Reading text
=====

Before the start of business, Just Security provides a curated summary of up-to-the-minute developments at home and abroad. Here’s today’s news.
Department of Defense
President Obama has picked former DoD lawyer, Jeh Johnson to succeed Janet Napolitano as Homeland Security chief, a White House official has confirmed to The Hill (Jeremy Herb and Justin Sink). According to a senior administration official, Johnson was selected for his “sound judgment and counsel” as the Pentagon’s top lawyer, where he led a legal staff of 10,000. The nomination announcement is set for later this afternoon. Daniel Klaidman broke the story at the Daily Beast yesterday.
In a press briefing yesterday, Defense Secretary Chuck Hagel stressed the importance of a “balanced long-term spending bill” [Washington Post’s Ernesto Londoño]. He said:
If this fiscal uncertainty continues, it will have an impact on our economy, our national security, and America’s standing in the world. And if the sequester level continues, there will also be consequences.
DOD Comptroller Robert F. Hale said that the furloughs of civilian employees as a result of the government shutdown cost the department at least $600 million in productivity, while other costs had yet to be calculated [American Forces Press Service’s Claudette Roulo].
In an interview with New York Times’ James Risen, Edward Snowden stated, “[t]here’s a zero percent chance the Russians or Chinese have received any documents.” He claimed that the NSA knew he had not cooperated with Russia or China. He also said that he did not take any files to Russia as “it wouldn’t serve the public interest.”
Foreign Policy’s Shane Harris notes that President Obama’s likely pick for the next NSA director, Vice Admiral Michael S. Rogers has “all of the intelligence and military credentials for the position,” but writes that he has a less demonstrable track record of interacting with members of Congress or the Homeland Security Department.
A senior official has told NPR that the Justice Department has identified a criminal case in which it intends to tell defense lawyers that secret intercepts were used to help build the prosecution case (Carrie Johnson). An issue still being debated in the department is what type of disclosure prosecuting lawyers are required to make when cases are “derived from” evidence gathered under section 702 of the FAA.
In a response to Snowden’s disclosures earlier this year, the EU is planning to pass new data protection standards that will curb the ability of U.S. companies and social media providers to transfer European data to third countries [The Guardian’s Ian Traynor]. The regulations will also authorize fines for non-compliance running into billions.

=====

Data listing:
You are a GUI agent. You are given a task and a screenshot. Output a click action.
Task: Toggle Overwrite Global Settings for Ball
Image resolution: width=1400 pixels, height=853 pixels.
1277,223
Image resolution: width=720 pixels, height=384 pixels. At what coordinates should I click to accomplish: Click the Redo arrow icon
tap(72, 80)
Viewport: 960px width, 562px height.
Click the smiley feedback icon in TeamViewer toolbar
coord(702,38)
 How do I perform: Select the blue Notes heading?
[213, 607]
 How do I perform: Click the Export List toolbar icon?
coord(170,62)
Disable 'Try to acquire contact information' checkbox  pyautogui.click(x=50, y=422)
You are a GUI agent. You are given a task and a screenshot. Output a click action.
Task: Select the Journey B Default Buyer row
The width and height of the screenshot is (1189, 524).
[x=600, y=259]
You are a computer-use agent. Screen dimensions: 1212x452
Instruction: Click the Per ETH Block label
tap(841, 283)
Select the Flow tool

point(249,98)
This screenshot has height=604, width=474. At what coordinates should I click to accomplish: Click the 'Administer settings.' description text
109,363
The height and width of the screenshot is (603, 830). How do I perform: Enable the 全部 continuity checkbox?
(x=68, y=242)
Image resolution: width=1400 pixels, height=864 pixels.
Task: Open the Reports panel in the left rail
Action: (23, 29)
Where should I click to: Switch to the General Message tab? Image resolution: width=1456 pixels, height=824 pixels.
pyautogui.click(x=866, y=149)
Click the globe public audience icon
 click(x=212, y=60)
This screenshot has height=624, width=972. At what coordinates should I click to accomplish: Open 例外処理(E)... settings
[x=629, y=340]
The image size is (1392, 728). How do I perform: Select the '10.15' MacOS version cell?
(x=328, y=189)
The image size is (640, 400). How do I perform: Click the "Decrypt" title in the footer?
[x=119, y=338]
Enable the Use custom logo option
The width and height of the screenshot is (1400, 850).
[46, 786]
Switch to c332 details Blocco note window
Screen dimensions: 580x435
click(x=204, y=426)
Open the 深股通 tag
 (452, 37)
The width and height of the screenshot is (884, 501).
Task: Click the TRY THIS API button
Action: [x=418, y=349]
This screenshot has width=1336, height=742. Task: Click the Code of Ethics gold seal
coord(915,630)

=====

Parts of the exercise
1. Translate this sentence from the security news roundup into Spanish: "The nomination announcement is set for later this afternoon."
2. Continue the security news roundup from the point where it stops, in the same style.

Results of the tasks
1. El anuncio de la nominación está previsto para más avanzada la tarde de hoy.

2.
At an inquiry prompted by Snowden’s leaks at the European Parliament earlier in the week, international experts claimed that mass surveillance conducted by the NSA and GCHQ breached international law [Slate’s Ryan Gallagher].
In the U.K., The Guardian editorial questions whether some politicians “understand the meaning of a press free to report on matters of high public importance.” The editorial notes that unlike in the U.K., there are “practically no voices in Congress calling for the Washington Post or New York Times to be investigated.”
Foreign Policy’s The Cable (Colum Lynch) reports that the UN recently uncovered a “credible” terrorist plot by the Somali organization, al-Shabaab against the UN compound in Mogadishu, according to senior UN officials. The report, which was submitted to the Security Council, stated that the “risk of asymmetric attacks has significantly curtailed the mobility of UN staff in Mogadishu and hampers delivery of critical UN programs in support of [Somalia’s] Federal government.” It was in response to this threat that Secretary General Ban Ki-moon called for additional troops in Somalia earlier this week.
Meanwhile, the U.S. embassy in Uganda’s Kampala has issued a warning to Americans about a possible Westgate mall-style attack occurring in the city [CNN].
Following the first round of negotiations, a senior administration official has said that the White House is considering a proposal that would offer Iran access to billions of dollars in frozen funds if Iran takes specific steps to curb its nuclear program [New York Times’ Mark Landler]. The plan would involve freeing up Iran’s frozen overseas assets in installments, and according to the official, avoid the political and diplomatic risks of repealing the sanctions regime altogether.
Iran’s state-run media, IRNA has quoted the Iranian government officials as expressing optimism that a deal with the West can be reached [CNN’s Laura Smith-Spark and Jim Sciutto]. IRNA reported Deputy Foreign Minister Abbas Araqchi as stating that the P5+1 “has accepted the overall framework of Tehran’s new proposal to settle differences but said we should wait for their practical measures.”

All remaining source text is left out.